A substantial number of young women are pregnant upon their confinement in the juvenile justice system. A 1995 study of 261 juvenile detention facilities found that 68% of the respondents estimated that they were holding one to five pregnant adolescents on a given day, with a reported yearly census of 2000 pregnant teenagers and 1200 teenaged mothers. Nearly half of the facilities (45%) continue to incarcerate after it is determined that a youth is pregnant. Of those institutions that incarcerate pregnant adolescents, 31% provide no prenatal services and 70% provide no parenting classes. Of these facilities, 60% reported at least one obstetric complication in their pregnant population (Breuner & Farrow, 1995).

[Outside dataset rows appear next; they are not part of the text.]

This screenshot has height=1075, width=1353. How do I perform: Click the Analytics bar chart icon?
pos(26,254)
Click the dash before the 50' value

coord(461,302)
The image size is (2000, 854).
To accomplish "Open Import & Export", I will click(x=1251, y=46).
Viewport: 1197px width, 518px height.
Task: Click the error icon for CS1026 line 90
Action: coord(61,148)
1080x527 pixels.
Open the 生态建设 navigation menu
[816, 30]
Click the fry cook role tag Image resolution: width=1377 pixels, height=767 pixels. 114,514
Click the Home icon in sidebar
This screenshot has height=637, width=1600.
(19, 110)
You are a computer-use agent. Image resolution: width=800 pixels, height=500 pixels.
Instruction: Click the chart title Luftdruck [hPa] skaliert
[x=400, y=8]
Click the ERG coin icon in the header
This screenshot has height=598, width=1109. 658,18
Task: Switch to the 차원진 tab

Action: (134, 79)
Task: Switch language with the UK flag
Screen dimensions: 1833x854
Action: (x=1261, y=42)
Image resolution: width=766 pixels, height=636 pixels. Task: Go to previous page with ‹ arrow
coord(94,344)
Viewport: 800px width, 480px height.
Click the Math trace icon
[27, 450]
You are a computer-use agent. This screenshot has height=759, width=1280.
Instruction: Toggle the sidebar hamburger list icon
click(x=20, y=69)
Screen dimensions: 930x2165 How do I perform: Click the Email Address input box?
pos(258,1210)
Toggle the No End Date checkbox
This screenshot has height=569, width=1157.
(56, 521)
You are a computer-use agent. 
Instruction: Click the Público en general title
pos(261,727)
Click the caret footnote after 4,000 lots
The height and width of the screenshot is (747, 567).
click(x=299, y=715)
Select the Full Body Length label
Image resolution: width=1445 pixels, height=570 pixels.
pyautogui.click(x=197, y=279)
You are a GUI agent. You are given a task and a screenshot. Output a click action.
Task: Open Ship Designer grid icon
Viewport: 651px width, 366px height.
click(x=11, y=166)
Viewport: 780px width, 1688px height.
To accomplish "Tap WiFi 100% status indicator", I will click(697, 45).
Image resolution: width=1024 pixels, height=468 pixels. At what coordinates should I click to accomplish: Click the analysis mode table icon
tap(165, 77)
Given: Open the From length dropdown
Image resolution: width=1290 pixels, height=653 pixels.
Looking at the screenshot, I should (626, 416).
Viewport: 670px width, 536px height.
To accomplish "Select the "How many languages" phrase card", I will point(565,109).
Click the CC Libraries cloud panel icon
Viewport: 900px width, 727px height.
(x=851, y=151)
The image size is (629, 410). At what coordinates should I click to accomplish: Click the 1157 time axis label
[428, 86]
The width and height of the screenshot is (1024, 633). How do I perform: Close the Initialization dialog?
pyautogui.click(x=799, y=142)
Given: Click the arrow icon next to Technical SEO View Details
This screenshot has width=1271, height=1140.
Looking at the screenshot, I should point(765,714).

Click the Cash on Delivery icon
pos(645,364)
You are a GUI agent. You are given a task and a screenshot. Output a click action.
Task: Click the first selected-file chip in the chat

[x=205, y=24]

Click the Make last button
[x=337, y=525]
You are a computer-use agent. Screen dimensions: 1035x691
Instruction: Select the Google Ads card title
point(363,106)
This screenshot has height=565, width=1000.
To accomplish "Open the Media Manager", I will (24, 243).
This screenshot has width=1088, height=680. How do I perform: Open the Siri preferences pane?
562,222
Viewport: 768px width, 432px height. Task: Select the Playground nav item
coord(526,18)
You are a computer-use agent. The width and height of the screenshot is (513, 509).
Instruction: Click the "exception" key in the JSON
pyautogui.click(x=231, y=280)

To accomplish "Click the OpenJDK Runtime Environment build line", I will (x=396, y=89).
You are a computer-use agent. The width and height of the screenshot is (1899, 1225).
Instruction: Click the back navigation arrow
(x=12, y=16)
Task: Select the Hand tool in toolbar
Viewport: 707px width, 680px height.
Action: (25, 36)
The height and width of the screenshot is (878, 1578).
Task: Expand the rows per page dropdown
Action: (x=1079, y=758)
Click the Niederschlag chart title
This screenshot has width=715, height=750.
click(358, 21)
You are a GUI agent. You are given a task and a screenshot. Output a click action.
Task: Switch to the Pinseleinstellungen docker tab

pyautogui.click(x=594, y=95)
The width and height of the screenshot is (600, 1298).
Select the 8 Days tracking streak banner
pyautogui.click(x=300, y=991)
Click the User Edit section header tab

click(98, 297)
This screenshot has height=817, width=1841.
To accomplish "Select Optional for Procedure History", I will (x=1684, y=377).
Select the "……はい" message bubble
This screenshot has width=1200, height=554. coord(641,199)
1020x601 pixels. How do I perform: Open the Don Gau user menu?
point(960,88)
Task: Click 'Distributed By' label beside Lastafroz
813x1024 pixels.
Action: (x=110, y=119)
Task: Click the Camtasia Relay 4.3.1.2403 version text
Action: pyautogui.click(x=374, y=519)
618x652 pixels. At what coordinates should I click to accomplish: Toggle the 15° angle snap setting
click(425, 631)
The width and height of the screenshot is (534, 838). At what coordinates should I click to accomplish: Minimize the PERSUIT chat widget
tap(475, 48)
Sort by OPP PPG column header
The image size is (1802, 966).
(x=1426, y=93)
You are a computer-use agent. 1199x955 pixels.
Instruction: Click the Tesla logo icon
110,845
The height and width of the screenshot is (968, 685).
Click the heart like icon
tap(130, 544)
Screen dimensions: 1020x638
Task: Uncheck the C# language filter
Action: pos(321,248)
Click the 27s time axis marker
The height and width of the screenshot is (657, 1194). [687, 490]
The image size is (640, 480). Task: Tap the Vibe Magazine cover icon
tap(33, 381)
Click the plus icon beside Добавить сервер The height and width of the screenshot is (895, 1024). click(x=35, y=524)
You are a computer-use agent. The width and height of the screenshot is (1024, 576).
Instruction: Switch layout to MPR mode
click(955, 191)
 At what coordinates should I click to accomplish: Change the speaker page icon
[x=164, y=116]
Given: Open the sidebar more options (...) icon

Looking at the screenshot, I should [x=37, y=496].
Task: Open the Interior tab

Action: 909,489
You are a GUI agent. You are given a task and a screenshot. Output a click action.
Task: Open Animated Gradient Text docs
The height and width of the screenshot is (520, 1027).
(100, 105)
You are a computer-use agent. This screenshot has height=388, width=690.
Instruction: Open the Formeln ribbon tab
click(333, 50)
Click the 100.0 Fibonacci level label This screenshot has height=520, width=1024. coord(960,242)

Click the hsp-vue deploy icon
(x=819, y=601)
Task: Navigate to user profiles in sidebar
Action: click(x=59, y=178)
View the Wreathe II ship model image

Pregnancy testing should be a routine part of medical intake for all females entering juvenile correctional facilities. As more than half of all rapes (54%) of women occur before age 18, juvenile justice health professionals should assess for sexual trauma on diagnosis of pregnancy (Tjaden & Thoennes, 2000). Additionally, detainees should be provided with unbiased and comprehensive options counseling regarding their choices, including parenthood, adoption, and pregnancy termination. Juvenile corrections, public health, and other child serving agencies should partner to provide the best outcome for the young offender whatever her choice. If the pregnancy is continued, prenatal care can be provided through coordination with public health agencies. Many females will be discharged from the facility prior to delivery, so follow up into the community for obstetric care is essential. If the young woman decides to terminate the pregnancy, the detention center, while acting within the confines of state law, should see to it that the termination is obtained at the earliest gestation possible.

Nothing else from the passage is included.